Task statement
Starting at the line that contains "You are a GUI", reproduce every line through the end of the entries below, with no pictures in the copy.

#### Source material

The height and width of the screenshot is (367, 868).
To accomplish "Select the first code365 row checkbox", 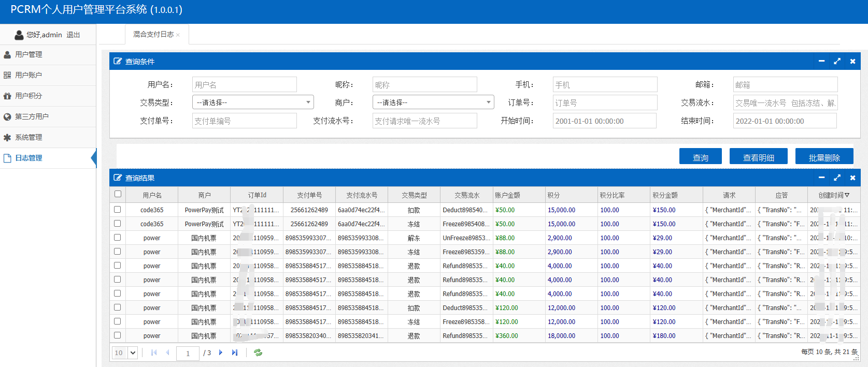I will [x=118, y=210].
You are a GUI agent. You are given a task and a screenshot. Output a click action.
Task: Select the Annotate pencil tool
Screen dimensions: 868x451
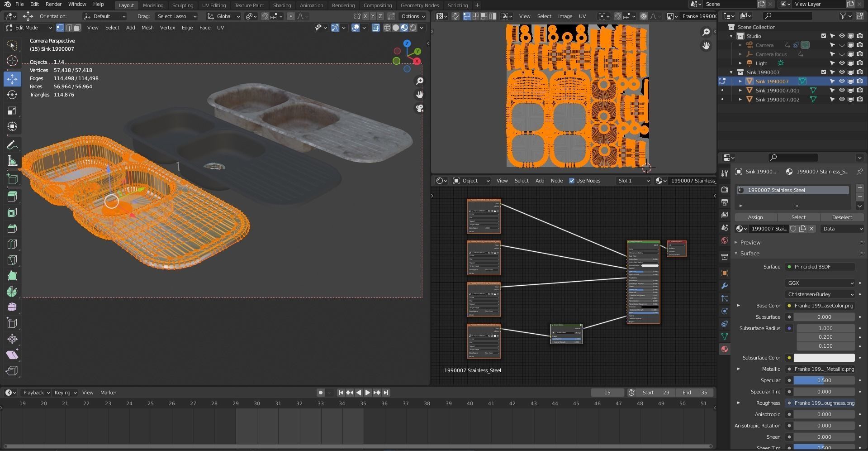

########

Completed exercise
You are a GUI agent. You are given a task and a screenshot. Output a click action.
Task: Select the Annotate pencil tool
Screen dimensions: 868x451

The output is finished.